**Task brief**
Please reproduce the entries below exactly from the line with "Given: Tick the CR.KST.M.KST.CCZ checkbox" through their last line, leaving out any pictures.

**Recorded data**
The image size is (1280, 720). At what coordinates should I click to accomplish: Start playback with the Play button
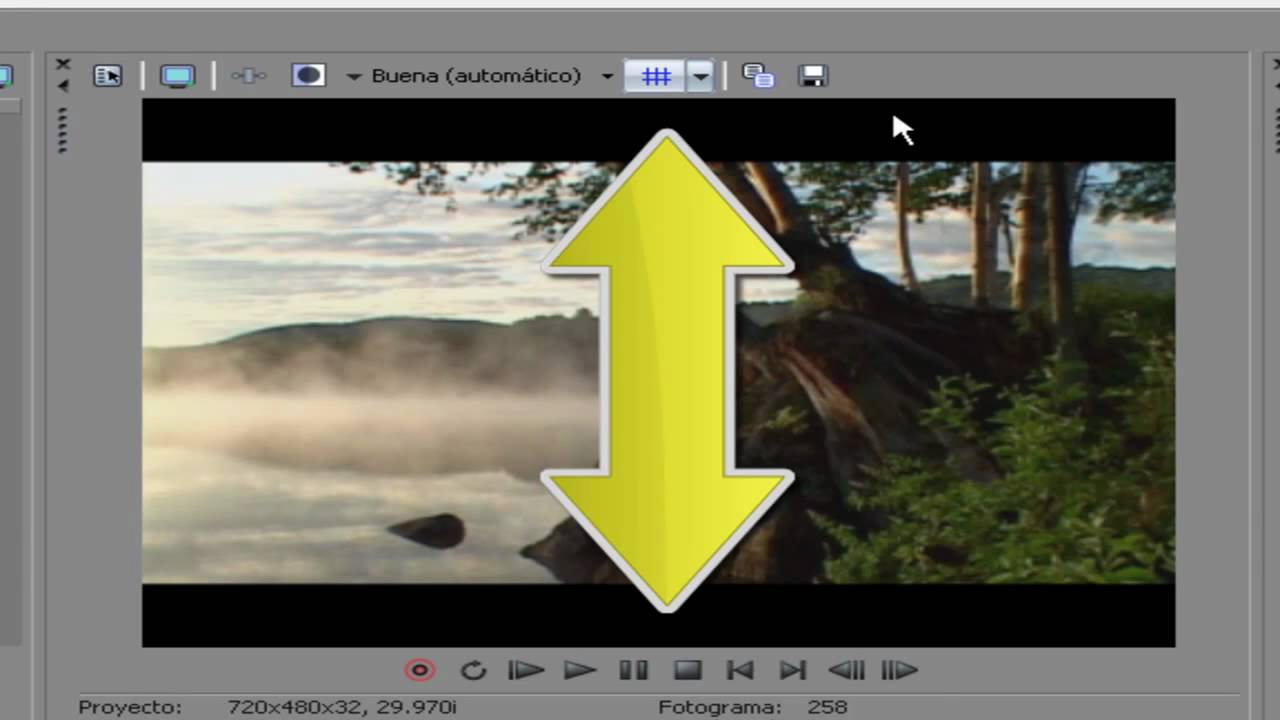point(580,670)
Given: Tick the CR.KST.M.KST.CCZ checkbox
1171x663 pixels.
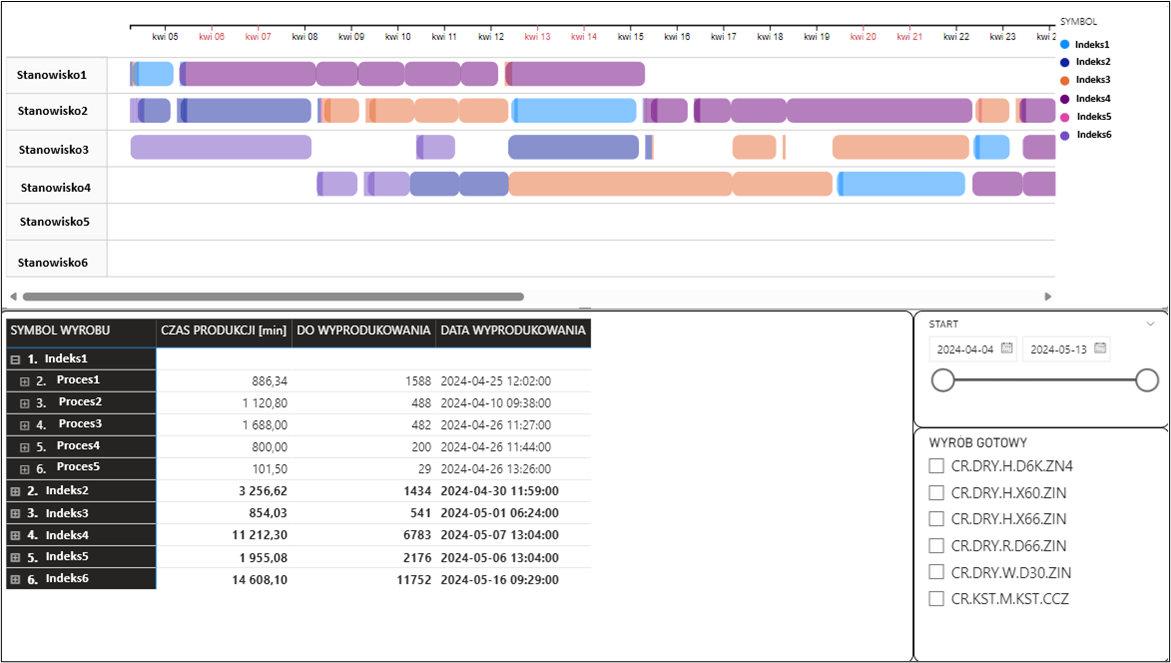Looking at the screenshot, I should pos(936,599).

**Task answer**
Given: Tick the CR.KST.M.KST.CCZ checkbox
1171x663 pixels.
Looking at the screenshot, I should pos(936,599).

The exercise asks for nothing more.